▸ Problem requirements: Every line below from the one containing "151x151 pixels." through the one containing "Switch to the Channels tab" must be transcribed exactly. Omit all lines outside that stretch.

#### Data records ####

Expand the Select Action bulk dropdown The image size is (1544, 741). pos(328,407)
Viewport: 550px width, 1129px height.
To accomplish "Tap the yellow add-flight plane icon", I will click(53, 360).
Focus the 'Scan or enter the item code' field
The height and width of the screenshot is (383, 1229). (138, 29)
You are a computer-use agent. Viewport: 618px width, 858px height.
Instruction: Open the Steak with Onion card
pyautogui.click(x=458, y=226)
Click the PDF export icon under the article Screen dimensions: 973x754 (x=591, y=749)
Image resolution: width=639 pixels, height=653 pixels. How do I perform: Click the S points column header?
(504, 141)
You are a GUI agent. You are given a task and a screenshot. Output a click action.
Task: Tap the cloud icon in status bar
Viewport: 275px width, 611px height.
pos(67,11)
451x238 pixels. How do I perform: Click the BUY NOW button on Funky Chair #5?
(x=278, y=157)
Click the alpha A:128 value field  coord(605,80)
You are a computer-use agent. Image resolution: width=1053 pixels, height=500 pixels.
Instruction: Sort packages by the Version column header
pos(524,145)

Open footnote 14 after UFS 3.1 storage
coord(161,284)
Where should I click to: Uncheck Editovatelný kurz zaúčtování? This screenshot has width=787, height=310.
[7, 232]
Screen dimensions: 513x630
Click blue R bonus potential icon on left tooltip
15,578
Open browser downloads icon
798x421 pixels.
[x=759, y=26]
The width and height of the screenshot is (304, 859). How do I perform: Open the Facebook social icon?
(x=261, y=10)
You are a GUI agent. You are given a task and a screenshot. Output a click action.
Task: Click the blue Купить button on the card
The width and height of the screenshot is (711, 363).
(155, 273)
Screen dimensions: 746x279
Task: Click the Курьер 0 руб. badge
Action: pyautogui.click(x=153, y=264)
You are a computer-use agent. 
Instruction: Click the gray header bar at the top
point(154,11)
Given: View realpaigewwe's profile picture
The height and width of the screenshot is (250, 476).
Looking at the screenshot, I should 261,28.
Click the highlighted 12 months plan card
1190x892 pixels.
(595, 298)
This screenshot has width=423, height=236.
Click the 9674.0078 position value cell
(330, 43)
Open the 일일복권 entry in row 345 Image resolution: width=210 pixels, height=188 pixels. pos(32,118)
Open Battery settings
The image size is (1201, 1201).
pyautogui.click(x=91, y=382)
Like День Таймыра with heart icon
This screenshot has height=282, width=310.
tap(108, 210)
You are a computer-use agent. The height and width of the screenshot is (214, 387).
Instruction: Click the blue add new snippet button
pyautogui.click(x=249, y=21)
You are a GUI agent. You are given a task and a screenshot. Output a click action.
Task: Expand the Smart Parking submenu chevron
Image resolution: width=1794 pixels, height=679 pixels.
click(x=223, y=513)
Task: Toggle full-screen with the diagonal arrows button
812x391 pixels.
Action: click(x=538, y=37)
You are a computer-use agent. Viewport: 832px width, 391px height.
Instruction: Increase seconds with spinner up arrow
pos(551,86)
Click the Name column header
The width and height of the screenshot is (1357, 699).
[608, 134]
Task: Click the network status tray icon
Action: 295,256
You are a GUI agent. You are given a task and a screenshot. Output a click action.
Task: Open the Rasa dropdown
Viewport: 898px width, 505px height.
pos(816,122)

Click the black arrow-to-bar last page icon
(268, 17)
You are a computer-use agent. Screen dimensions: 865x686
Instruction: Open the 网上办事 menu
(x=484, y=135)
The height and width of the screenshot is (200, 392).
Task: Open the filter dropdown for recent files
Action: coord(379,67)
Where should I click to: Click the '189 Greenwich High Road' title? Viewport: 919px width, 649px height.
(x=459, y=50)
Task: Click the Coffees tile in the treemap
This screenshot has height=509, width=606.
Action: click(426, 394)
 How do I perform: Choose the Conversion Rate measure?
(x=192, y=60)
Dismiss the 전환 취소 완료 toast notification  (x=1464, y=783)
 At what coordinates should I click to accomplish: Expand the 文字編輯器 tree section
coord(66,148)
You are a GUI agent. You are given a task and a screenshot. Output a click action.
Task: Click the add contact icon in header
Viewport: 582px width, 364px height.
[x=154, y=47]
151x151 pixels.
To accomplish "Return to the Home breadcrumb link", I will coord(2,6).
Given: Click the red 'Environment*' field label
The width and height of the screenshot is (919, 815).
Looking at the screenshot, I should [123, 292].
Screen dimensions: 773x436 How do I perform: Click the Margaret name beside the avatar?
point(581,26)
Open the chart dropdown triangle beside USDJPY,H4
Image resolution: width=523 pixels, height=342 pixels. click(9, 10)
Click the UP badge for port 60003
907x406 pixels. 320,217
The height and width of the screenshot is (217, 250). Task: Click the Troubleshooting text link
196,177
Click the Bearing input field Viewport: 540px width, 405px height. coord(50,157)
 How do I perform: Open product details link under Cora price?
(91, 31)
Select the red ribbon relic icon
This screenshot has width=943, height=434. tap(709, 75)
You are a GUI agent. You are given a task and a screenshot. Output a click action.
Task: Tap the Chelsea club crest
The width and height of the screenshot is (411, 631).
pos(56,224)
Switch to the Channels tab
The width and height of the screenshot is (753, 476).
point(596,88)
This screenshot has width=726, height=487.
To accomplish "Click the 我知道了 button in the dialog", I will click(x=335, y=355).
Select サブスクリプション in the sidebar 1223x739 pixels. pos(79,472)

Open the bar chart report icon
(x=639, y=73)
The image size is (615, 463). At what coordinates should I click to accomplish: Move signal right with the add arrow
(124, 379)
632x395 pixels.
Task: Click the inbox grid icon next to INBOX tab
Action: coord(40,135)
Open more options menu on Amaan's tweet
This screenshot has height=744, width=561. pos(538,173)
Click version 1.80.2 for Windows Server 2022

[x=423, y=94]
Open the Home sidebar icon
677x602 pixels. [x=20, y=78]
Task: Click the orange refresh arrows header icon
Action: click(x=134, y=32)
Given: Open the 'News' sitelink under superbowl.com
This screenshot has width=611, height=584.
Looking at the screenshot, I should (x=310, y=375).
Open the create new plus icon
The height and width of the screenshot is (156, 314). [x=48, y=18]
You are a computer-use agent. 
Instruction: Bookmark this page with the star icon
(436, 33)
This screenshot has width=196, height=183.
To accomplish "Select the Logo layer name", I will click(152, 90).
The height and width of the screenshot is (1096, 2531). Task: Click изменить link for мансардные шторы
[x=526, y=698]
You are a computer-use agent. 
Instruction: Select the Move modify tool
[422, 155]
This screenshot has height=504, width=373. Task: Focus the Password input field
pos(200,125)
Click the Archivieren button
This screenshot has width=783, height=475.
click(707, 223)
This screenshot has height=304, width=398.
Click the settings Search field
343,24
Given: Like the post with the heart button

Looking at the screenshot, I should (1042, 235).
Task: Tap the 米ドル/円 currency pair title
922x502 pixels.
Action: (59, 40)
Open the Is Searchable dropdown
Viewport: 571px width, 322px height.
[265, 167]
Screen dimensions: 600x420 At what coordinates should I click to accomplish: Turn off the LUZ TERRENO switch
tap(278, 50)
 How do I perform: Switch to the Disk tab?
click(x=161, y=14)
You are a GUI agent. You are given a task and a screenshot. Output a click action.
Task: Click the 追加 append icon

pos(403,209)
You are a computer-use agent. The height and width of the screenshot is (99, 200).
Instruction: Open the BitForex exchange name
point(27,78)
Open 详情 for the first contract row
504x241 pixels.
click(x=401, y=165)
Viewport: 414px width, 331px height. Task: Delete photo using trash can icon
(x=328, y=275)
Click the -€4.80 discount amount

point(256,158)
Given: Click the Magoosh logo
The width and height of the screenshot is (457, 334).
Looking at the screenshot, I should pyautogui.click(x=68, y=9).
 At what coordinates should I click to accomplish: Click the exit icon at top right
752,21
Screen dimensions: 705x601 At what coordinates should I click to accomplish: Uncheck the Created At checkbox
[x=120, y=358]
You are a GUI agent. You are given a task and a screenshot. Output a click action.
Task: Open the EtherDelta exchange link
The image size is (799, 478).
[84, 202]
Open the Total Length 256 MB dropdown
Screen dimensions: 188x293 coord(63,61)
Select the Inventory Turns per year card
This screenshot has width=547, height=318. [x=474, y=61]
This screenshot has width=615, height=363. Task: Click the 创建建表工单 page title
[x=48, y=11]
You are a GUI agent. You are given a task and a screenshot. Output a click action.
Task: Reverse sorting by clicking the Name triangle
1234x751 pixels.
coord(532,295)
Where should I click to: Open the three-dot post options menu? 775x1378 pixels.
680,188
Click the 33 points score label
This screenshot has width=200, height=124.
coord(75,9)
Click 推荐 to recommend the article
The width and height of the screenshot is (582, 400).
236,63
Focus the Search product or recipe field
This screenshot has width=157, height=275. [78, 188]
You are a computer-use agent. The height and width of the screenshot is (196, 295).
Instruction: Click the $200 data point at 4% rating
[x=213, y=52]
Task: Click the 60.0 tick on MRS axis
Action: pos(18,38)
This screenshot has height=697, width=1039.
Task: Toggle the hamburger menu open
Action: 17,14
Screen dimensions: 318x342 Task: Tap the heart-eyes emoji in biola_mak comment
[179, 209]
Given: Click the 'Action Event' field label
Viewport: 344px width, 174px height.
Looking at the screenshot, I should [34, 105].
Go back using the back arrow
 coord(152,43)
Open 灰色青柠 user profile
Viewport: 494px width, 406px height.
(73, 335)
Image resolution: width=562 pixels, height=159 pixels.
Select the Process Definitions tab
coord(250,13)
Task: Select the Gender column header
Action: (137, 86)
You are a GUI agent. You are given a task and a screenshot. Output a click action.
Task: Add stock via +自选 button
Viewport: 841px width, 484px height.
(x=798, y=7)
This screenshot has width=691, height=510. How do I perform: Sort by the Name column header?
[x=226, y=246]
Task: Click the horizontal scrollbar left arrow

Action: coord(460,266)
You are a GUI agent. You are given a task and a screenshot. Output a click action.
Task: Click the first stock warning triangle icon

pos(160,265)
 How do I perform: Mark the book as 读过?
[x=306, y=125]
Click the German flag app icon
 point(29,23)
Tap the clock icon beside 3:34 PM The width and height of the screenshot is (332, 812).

####

▸ Exercise output:
151x151 pixels.
To accomplish "Return to the Home breadcrumb link", I will coord(2,6).
Given: Click the red 'Environment*' field label
The width and height of the screenshot is (919, 815).
Looking at the screenshot, I should [123, 292].
Screen dimensions: 773x436 How do I perform: Click the Margaret name beside the avatar?
point(581,26)
Open the chart dropdown triangle beside USDJPY,H4
Image resolution: width=523 pixels, height=342 pixels. click(9, 10)
Click the UP badge for port 60003
907x406 pixels. 320,217
The height and width of the screenshot is (217, 250). Task: Click the Troubleshooting text link
196,177
Click the Bearing input field Viewport: 540px width, 405px height. coord(50,157)
 How do I perform: Open product details link under Cora price?
(91, 31)
Select the red ribbon relic icon
This screenshot has width=943, height=434. tap(709, 75)
You are a GUI agent. You are given a task and a screenshot. Output a click action.
Task: Tap the Chelsea club crest
The width and height of the screenshot is (411, 631).
pos(56,224)
Switch to the Channels tab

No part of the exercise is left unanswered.